Action item:
Starting at the line that contains "Open the More hamburger menu icon", output each line through the end of the data exactly, and nothing more.

Given records:

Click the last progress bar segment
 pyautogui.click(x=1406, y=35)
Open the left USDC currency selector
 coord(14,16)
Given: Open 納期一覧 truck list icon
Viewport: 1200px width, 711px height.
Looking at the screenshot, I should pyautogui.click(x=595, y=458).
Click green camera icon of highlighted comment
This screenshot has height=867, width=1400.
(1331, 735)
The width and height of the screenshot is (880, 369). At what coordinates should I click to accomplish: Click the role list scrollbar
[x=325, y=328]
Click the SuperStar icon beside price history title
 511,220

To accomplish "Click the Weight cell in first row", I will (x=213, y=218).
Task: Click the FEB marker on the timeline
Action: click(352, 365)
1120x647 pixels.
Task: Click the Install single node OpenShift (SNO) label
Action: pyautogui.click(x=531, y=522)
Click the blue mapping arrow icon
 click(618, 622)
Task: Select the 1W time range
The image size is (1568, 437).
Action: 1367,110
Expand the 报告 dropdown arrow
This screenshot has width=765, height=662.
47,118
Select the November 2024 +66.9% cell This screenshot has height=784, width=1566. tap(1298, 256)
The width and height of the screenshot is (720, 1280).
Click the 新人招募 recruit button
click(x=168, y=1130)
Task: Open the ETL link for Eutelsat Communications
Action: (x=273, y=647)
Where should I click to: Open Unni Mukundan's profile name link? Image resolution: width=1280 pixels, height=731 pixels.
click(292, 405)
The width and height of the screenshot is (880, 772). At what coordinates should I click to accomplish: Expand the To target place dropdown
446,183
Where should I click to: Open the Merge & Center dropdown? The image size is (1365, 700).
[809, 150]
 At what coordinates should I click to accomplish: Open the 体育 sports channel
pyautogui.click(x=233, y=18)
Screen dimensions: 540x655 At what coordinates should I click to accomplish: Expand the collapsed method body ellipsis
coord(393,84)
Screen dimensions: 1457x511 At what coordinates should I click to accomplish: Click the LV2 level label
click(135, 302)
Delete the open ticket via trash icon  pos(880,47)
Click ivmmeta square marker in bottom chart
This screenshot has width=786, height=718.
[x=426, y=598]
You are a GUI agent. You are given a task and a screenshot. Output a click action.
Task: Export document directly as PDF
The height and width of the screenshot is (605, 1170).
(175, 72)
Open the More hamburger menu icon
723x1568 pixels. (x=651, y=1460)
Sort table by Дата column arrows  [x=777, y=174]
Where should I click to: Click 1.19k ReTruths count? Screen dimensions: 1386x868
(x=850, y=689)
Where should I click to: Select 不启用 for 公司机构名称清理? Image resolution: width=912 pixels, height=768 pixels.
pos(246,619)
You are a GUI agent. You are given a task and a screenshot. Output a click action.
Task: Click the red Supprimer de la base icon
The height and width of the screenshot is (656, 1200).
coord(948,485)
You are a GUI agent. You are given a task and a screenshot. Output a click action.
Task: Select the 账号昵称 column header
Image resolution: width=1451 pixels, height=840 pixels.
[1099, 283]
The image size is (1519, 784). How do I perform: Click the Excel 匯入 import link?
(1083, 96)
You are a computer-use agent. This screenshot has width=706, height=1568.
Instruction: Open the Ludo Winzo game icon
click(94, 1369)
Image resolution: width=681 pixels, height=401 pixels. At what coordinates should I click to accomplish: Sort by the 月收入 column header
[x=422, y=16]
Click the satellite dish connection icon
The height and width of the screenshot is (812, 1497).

Problem solution:
Open the More hamburger menu icon
723x1568 pixels. (x=651, y=1460)
Sort table by Дата column arrows  [x=777, y=174]
Where should I click to: Click 1.19k ReTruths count? Screen dimensions: 1386x868
(x=850, y=689)
Where should I click to: Select 不启用 for 公司机构名称清理? Image resolution: width=912 pixels, height=768 pixels.
pos(246,619)
You are a GUI agent. You are given a task and a screenshot. Output a click action.
Task: Click the red Supprimer de la base icon
The height and width of the screenshot is (656, 1200).
coord(948,485)
You are a GUI agent. You are given a task and a screenshot. Output a click action.
Task: Select the 账号昵称 column header
Image resolution: width=1451 pixels, height=840 pixels.
[1099, 283]
The image size is (1519, 784). How do I perform: Click the Excel 匯入 import link?
(1083, 96)
You are a computer-use agent. This screenshot has width=706, height=1568.
Instruction: Open the Ludo Winzo game icon
click(94, 1369)
Image resolution: width=681 pixels, height=401 pixels. At what coordinates should I click to accomplish: Sort by the 月收入 column header
[x=422, y=16]
Click the satellite dish connection icon
The height and width of the screenshot is (812, 1497).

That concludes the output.